SpaceX plant direkte Konkurrenz zu Neocloud-Anbietern
Dem Bericht zufolge haben Mitarbeiter von SpaceX zudem Pläne erörtert, direkter mit sogenannten Neocloud-Anbietern wie CoreWeave zu konkurrieren. Diese Cloud-Dienstleister haben sich auf KI-Anwendungen spezialisiert. SpaceX wolle Kunden entsprechende Rechenkapazitäten zu niedrigeren Preisen verkaufen, so die Informationen.

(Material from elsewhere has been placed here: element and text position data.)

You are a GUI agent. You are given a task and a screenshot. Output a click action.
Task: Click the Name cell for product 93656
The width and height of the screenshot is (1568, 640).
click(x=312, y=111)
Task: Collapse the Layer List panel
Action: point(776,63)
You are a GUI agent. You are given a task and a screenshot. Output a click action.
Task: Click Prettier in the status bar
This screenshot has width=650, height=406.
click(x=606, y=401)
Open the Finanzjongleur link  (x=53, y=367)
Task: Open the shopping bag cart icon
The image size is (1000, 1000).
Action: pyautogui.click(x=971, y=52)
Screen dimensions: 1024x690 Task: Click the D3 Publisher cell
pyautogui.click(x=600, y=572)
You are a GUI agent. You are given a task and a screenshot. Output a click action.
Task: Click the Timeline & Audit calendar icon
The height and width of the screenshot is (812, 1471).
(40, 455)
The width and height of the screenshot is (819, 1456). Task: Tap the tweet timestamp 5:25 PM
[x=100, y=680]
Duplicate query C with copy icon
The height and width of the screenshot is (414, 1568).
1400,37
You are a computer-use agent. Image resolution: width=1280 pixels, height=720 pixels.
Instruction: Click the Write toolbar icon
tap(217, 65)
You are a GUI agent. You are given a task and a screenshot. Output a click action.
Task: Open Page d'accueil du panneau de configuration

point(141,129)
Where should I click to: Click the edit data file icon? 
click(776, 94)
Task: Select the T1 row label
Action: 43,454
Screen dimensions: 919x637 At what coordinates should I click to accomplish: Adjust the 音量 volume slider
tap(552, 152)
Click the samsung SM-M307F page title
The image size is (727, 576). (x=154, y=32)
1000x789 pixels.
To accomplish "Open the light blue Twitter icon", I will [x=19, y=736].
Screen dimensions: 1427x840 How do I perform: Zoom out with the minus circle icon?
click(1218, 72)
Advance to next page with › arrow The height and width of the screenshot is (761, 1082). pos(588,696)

Pentagon und SpaceX äußern sich nicht
SpaceX und das Pentagon reagierten zunächst nicht auf Reuters-Anfragen zu dem Bericht. Die genauen Details der Verhandlungen und der mögliche Umfang der Zusammenarbeit bleiben daher unklar.
Aktienkurs unter Druck
Die Aktie von SpaceX ist seit dem Abbruch eines Testflugs um rund sechs Prozent auf 124,30 Dollar gefallen. Sie war bereits zuvor von ihrem Höchststand nach dem Börsengang von 225,64 Dollar zurückgegangen und am Mittwoch unter den Ausgabepreis von 135 Dollar gefallen. Der abgebrochene Testflug hatte zusätzlichen Druck auf den Kurs ausgeübt.